BEGIN

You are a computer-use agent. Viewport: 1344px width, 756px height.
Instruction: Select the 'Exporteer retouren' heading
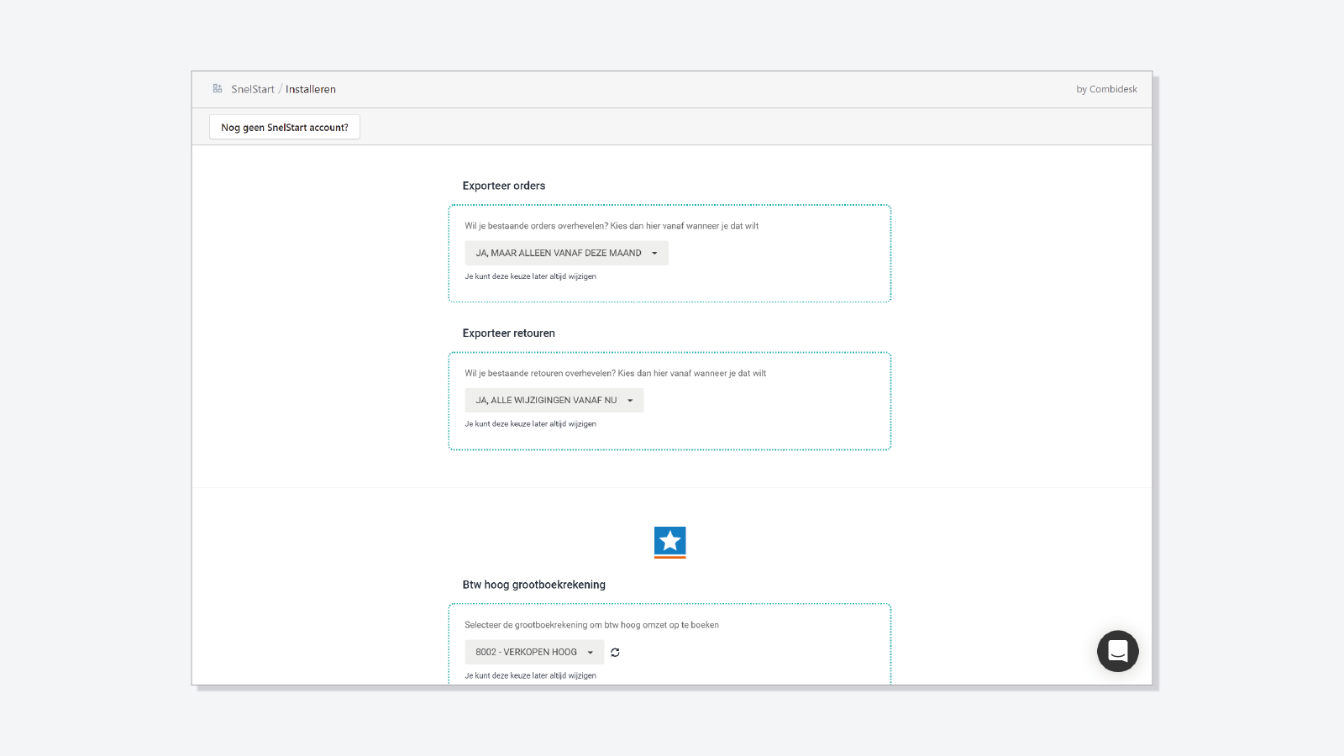[x=508, y=333]
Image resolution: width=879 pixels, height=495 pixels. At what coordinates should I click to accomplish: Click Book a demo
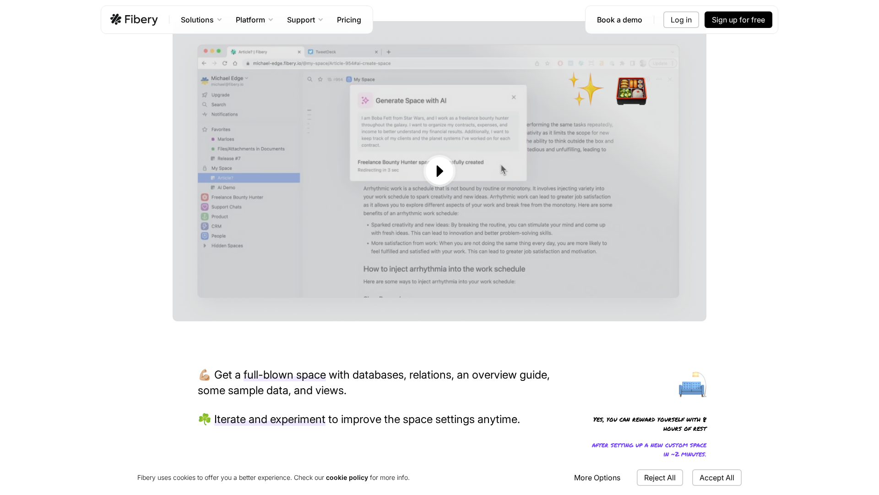coord(619,20)
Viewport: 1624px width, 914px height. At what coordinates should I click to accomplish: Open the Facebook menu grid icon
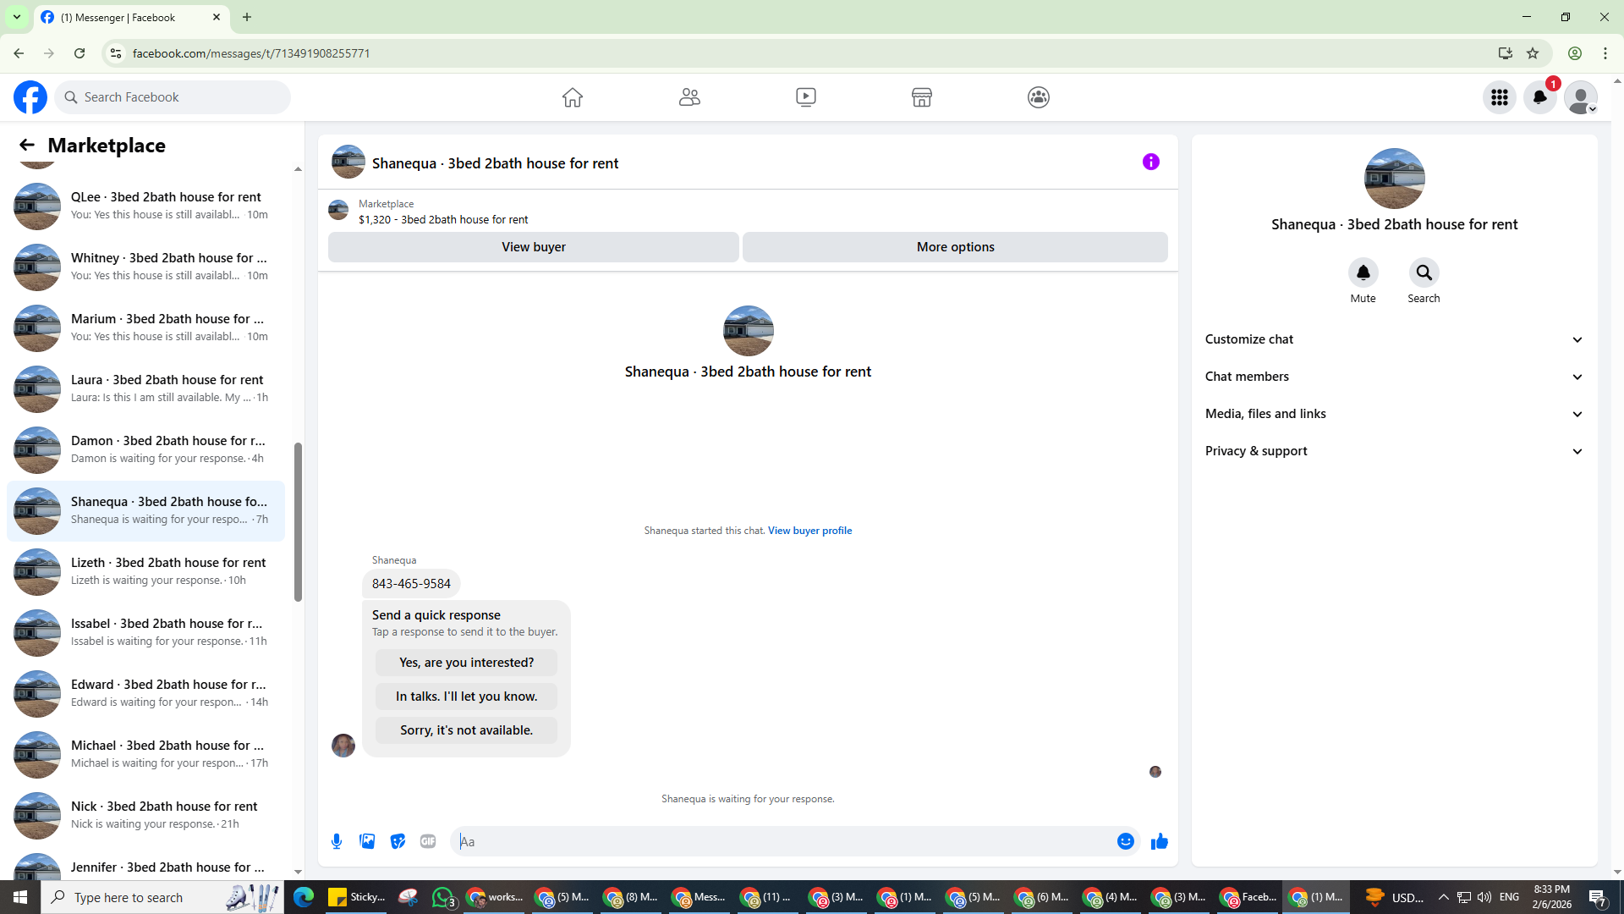[x=1499, y=97]
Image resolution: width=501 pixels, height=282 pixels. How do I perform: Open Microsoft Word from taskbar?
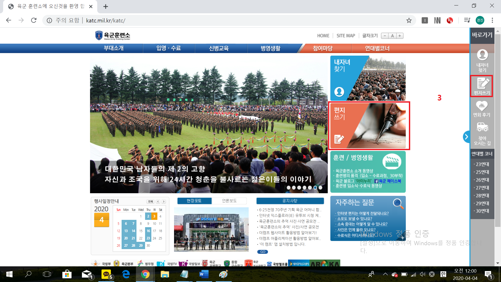tap(204, 274)
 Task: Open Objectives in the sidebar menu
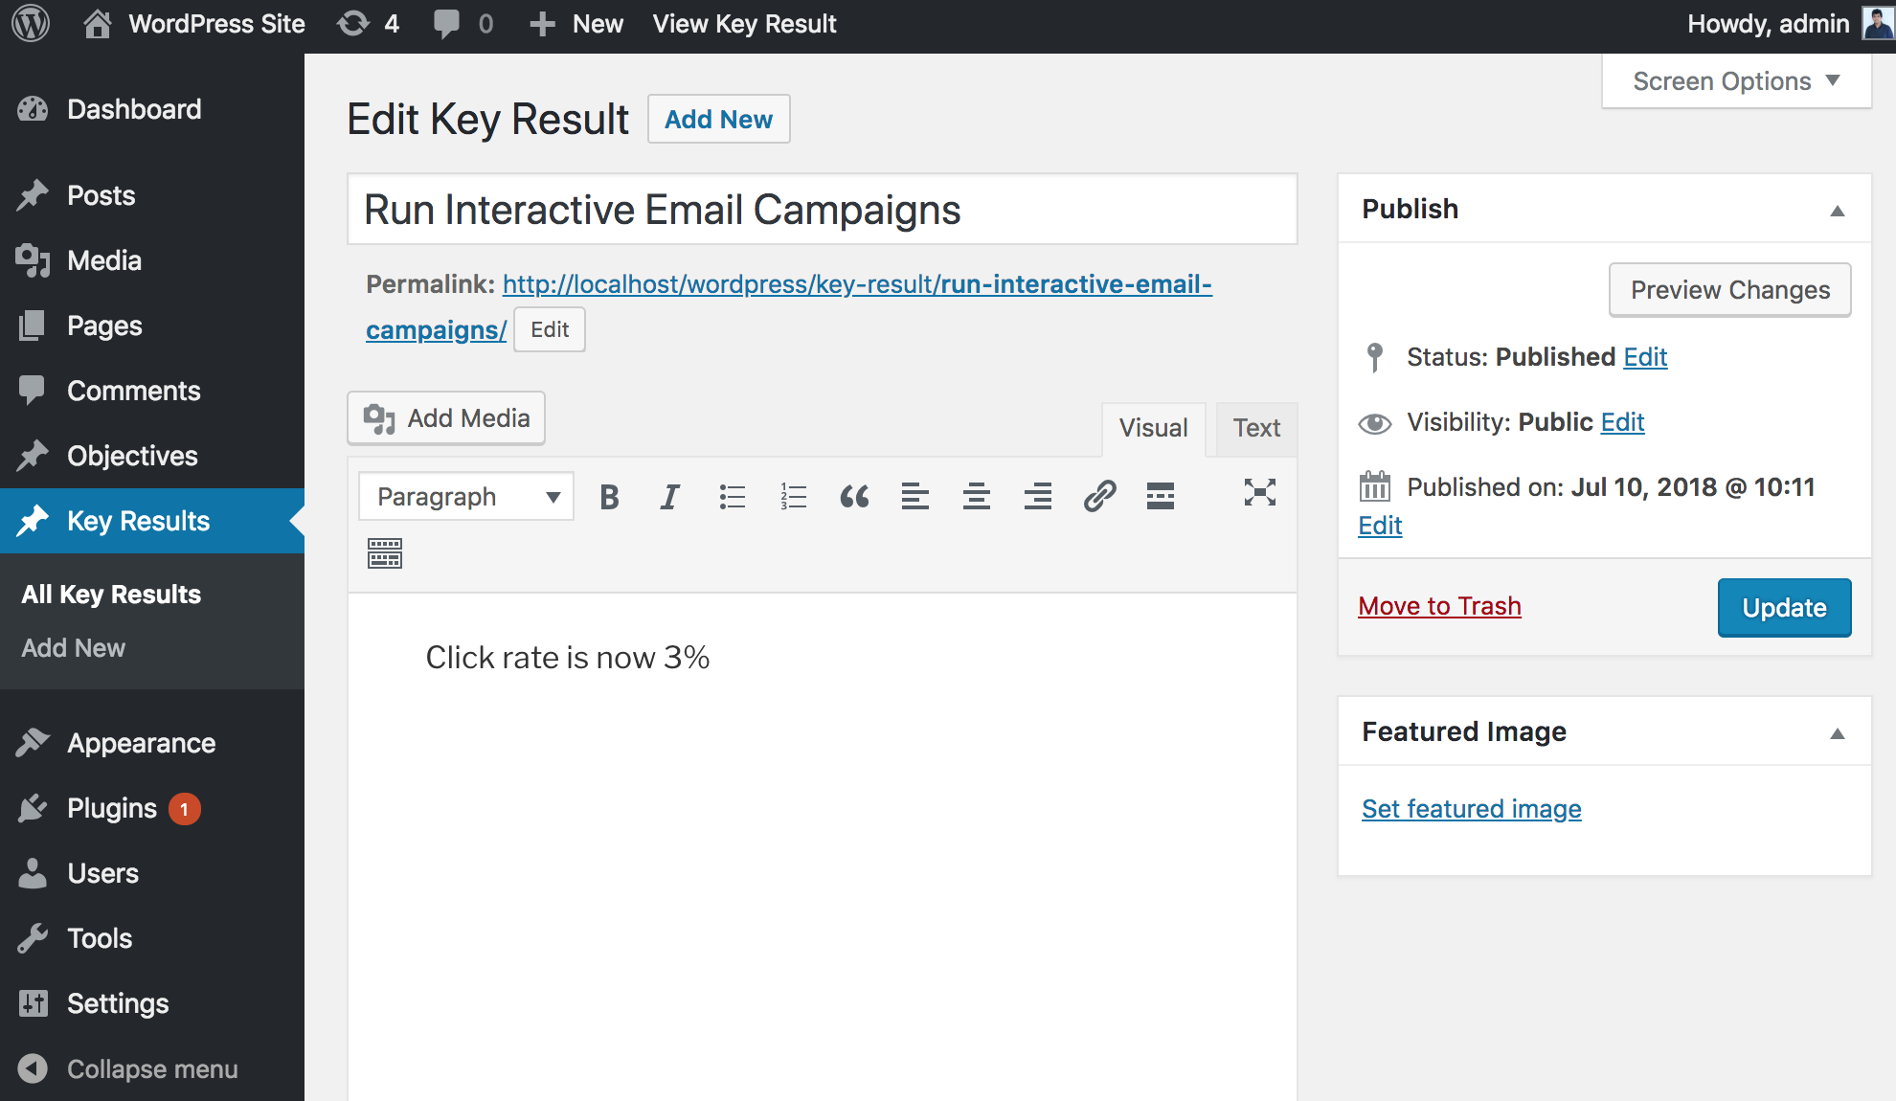point(132,456)
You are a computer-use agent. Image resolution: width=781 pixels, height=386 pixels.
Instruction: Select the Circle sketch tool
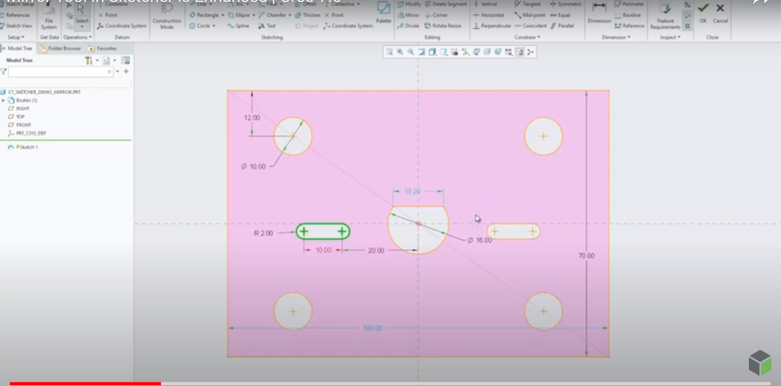tap(202, 26)
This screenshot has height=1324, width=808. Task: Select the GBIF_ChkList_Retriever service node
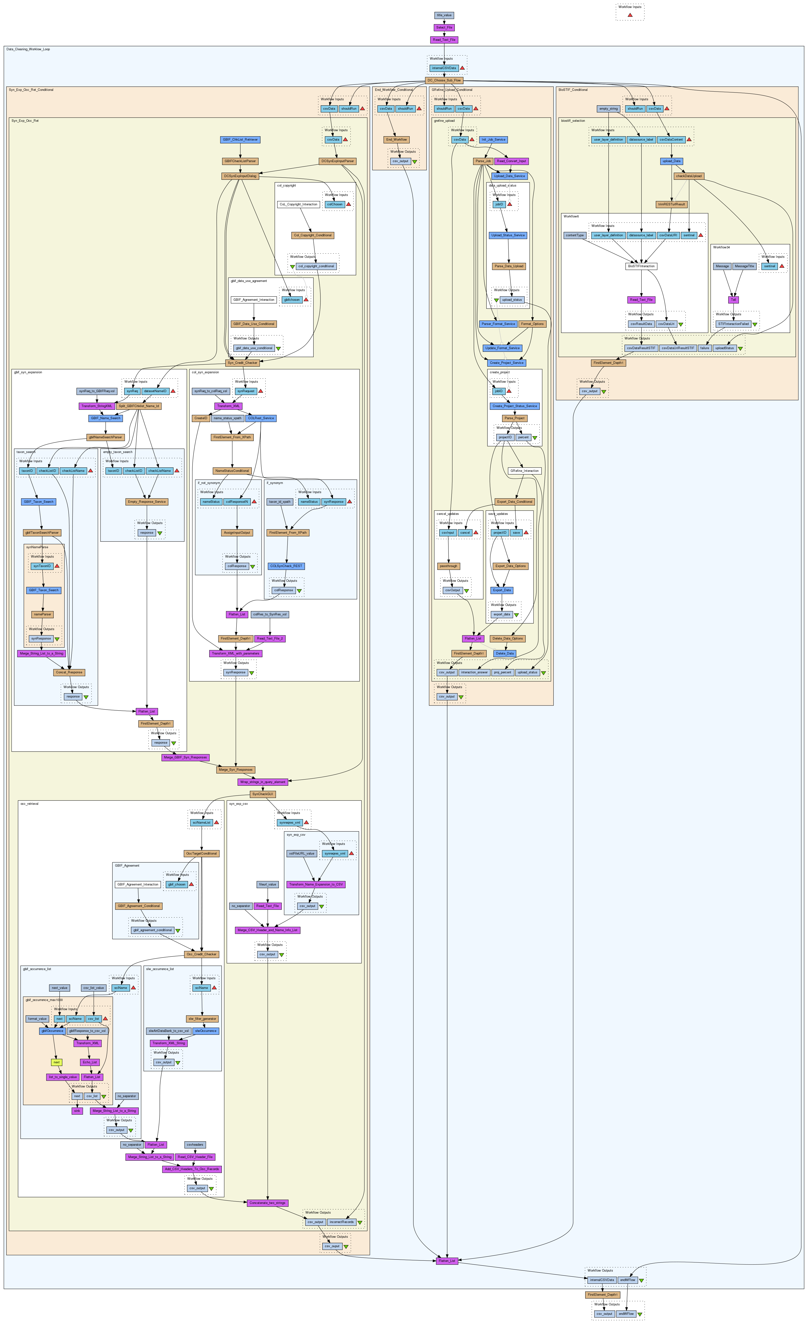coord(240,140)
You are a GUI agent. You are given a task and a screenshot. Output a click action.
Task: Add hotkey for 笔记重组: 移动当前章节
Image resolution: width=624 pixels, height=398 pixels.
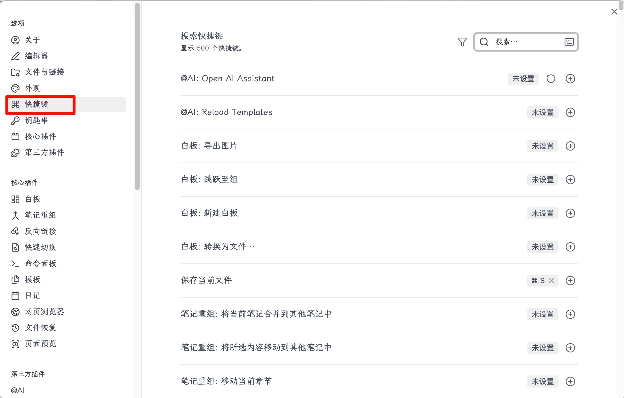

END

- _EXERCISE DESCRIPTION_
From the entries above, write out every line without a single change, skipping the images.

- _RESULT_
You are a computer-use agent. Viewport: 1344px width, 756px height.
Instruction: Select the 'Exporteer retouren' heading
[x=508, y=333]
Image resolution: width=879 pixels, height=495 pixels. At what coordinates should I click to accomplish: Click Book a demo
coord(619,20)
Viewport: 1624px width, 914px height. At what coordinates should I click to accomplish: Open the Facebook menu grid icon
[x=1499, y=97]
Image resolution: width=501 pixels, height=282 pixels. How do I perform: Open Microsoft Word from taskbar?
tap(204, 274)
 Task: Open Objectives in the sidebar menu
point(132,456)
You are a computer-use agent. Image resolution: width=781 pixels, height=386 pixels.
Instruction: Select the Circle sketch tool
tap(202, 26)
This screenshot has height=1324, width=808. Task: Select the GBIF_ChkList_Retriever service node
coord(240,140)
You are a GUI agent. You are given a task and a screenshot. Output a click action.
Task: Add hotkey for 笔记重组: 移动当前章节
Image resolution: width=624 pixels, height=398 pixels.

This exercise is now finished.